Na década de 40, especialmente no pós-guerra, era comum os ciclistas profissionais correrem durante o dia e dormirem de favor em celeiros, cocheiras e alojamentos sem o menor conforto. A falta de dinheiro era tanta que muitas vezes, tal como Wim confessou a jornalistas, acordavam antes do amanhecer para roubar ovos e ter alguma proteína no café da manhã. Em diversas corridas das quais participou em sua cidade natal, o carro-vassoura, aquele que recolhe os ciclistas desclassificados por extrapolarem o tempo limite ou por desistirem, era um caminhão oferecido por um entusiasta local. O problema é que o aficionado pelo ciclismo era vendedor de carvão e o caminhão, nos dias que antecediam as corridas, estava sempre em serviço, o que significa dizer que os ciclistas que ficavam para trás, como ocorreu algumas vezes com Wim, acabavam cobertos de fuligem. Se chovia, então, as gotas de chuva e a poeira do carvão formavam no rosto dos retardatários linhas de expressão aterrorizantes que desestimulavam qualquer um.

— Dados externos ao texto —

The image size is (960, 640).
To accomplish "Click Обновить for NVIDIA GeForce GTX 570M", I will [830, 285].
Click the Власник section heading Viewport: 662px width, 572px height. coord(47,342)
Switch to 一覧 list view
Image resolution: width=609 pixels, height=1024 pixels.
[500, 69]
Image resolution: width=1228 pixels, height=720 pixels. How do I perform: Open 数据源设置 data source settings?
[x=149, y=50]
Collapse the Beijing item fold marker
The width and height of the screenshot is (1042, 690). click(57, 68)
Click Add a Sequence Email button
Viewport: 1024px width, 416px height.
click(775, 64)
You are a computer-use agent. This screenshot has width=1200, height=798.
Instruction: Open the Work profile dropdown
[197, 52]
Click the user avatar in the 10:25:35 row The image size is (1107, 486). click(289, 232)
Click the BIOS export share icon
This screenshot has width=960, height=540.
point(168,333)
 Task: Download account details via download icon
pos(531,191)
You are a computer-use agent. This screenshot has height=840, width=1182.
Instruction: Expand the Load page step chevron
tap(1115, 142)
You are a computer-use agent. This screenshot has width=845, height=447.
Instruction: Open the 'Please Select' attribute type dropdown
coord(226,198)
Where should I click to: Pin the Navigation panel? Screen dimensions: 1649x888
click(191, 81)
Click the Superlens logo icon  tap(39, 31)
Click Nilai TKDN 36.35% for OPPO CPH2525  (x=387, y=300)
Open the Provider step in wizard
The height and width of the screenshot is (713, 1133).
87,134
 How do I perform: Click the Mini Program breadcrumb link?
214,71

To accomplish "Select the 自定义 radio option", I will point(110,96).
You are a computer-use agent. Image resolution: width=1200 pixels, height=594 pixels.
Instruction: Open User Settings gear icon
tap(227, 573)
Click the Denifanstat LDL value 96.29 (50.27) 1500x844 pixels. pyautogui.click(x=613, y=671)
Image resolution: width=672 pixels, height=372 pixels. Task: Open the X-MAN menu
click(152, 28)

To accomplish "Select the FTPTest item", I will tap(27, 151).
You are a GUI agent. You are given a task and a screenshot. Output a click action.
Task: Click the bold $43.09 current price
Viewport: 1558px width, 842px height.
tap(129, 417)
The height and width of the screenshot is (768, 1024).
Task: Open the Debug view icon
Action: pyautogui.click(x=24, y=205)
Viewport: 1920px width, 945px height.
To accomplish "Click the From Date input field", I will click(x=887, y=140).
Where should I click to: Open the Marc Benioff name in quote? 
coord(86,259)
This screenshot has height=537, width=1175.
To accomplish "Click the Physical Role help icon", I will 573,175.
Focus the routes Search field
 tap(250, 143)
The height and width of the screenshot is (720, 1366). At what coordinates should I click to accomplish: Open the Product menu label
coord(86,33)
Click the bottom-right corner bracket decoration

Mas nos anos 50, quando já era profissional, a grana andava tão apertada que ele viajava para as corridas nos bagageiros dos trens, acima dos assentos. “Se tivesse dinheiro, eu compraria um bife no açougueiro e iria a um café para implorar que fritassem para mim. Se não conseguisse, comia cru mesmo”. Durante os treinos também o dinheiro era raridade. “Sem dinheiro nós tínhamos que ser espertos, e acabávamos criando alguns truques para conseguir bebida, por exemplo. Nós nos aproximávamos de uma loja e alguém do grupo se deitava na estrada e começava a se contorcer de dor como se tivesse acabado de cair. Uma boa alma aparecia para ver o que havia acontecido e para perguntar se estava tudo bem e o meu amigo, caído ali na sarjeta, implorava, grunhindo, por algo de beber. E sempre conseguia. Eu o ajudava a levantar e seguíamos nossa pedalada até uma distância segura, quando então dividíamos o que havíamos conseguido”.
Wim venceria anos mais tarde por duas vezes a Volta da Holanda (Ronde van Nederland), que desde 2005 foi substituída pelo Eneco Tour de Benelux, e ganharia ainda mais duas vezes a Bordeaux-Paris, além de sagrar-se campeão nacional duas vezes e colecionar diversos títulos na pista e em campeonatos mundiais.